··· EXTRACTED MATERIAL ···
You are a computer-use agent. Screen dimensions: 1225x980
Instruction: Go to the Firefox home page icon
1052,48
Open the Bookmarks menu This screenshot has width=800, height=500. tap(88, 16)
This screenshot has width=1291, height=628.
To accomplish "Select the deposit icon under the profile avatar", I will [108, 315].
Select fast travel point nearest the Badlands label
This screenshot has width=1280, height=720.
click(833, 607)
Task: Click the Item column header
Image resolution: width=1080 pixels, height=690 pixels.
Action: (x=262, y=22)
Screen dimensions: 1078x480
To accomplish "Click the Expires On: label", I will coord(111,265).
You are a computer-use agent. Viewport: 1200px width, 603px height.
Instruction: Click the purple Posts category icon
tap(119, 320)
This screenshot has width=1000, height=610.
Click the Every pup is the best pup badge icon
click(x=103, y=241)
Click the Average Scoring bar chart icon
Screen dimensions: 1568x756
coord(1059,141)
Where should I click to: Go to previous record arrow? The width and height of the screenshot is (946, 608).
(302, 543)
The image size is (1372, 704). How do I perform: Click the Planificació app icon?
···
Can you show every line of the data above that contains the word "Select"?

To accomplish "Select the deposit icon under the profile avatar", I will [108, 315].
Select fast travel point nearest the Badlands label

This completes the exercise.